When the dog arrived at the hospital later that afternoon, I was shocked to see how drastic "wasn't healing right" actually meant. Only about one-quarter of her skin sutures were intact. The upper half of the incision was open all the way down to the holding layer. She wasn't febrile, surprisingly, and still seemed very happy to see all her friends at the veterinary hospital. At the top of what used to be my pristine line of skin sutures, her skin and the subcutaneous tissue below looked like raw hamburger. She had chewed and licked an area of her skin to the right of the incision line in the process of taking out her sutures. Luckily, it appeared that she left the muscular layer intact. However, it did look like there was purulent material attached to the knots of my simple interrupted sutures. I was not looking forward to putting her back together the next day. It was definitely going to be a surgical challenge.

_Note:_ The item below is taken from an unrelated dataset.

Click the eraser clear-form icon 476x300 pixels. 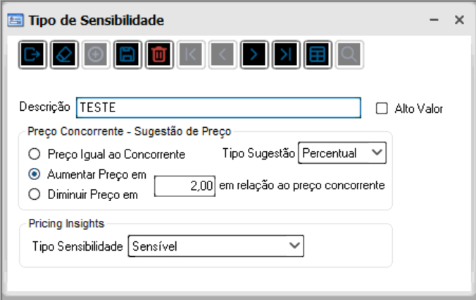(63, 54)
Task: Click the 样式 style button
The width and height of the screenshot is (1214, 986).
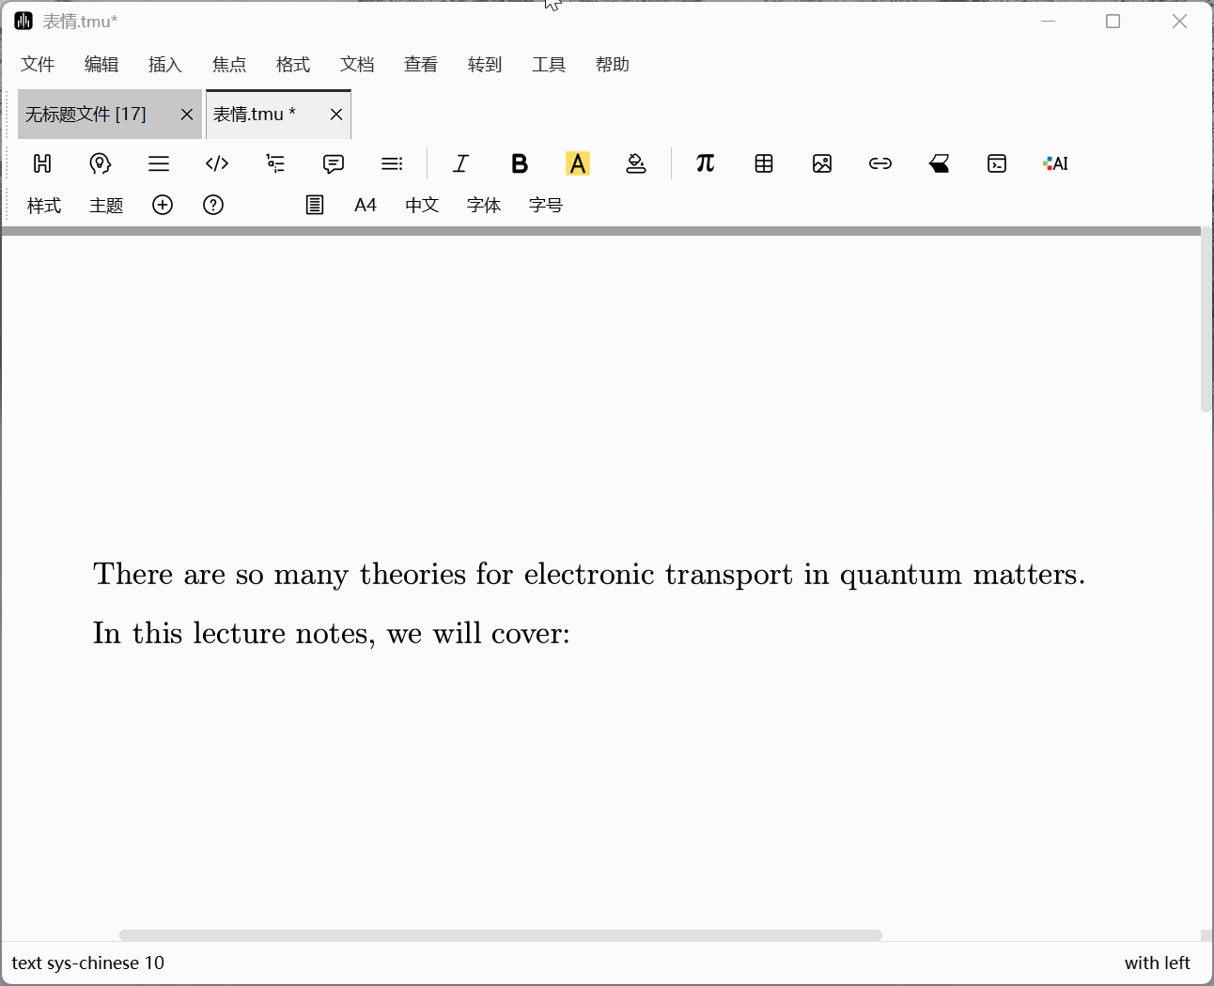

After admitting her to the hospital, she got a belly bandage and an e-collar for the night. I started a different antibiotic from the one I sent her home on the week prior. Despite her bad behavior post-op, it was hard not to want to give her attention and hold her. Her short little tail went back and forth non-stop when she was being given attention, making her even more adorable.
On the morning of the motor vehicle accident, the Chihuahua was anesthetized and on the surgical table. Under the drape, the only part of her body showing now was the surgical wound that needed to be debrided, cleaned and put back together. Finding that most of the subcutaneous layer was chewed out as well, I took what remained out simply by sliding my gloved finger along the original incision line. At the end of the suture line, the knot held fast. After clipping and removing the knot, I could see the muscular layer. Probing along it gently, it all appeared to be intact, but the knots did not look healthy. The surgical technician flushed the area with diluted betadine, while I gently rubbed the knots with sterile gauze, trying to free up the material stuck to the knots.
Several flushes later, I was ready to begin the repair. Cutting along the edge of my former surgical incision, I extended the width of the incision by almost one-quarter inch, debriding all of the unhealthy tissue, and creating what I thought was a bleeding mess. In this case, bleeding is good. After I cleared away the excess blood and tied off a couple persistently bleeding vessels, I decided to hedge my bets with the muscular layer and added a few extra sutures. The subcutaneous layer came together without a problem, although there was more subcutaneous tissue to bring together than I had expected.
Finally, the skin layer, too, came together. Per the advice of a senior doctor, I made the sutures very loose. I normally do keep my skin sutures loose, but these were so loose that I thought the skin would not appose well. The wisdom of experience prevailed, though, and the skin sutures were not too loose by the time I finished. I probably put in too many skin sutures, but the suture line once again looked clean and healthy. The only catch is that I'm not a plastic surgeon. After removing the towel clamps and the drape, it was apparent that two of her mammary glands now did not line up evenly. She will not be participating in any doggy beauty contestants on account of her chewing and my surgical handiwork.
The dog recovered well after her second surgery and went home to her owner the next day. When he arrived in the afternoon to pick her up, her fan club at the hospital wished her well, and although they never said it, hoped to see her back again soon -- but not before her planned suture removal in another 10 to 14 days.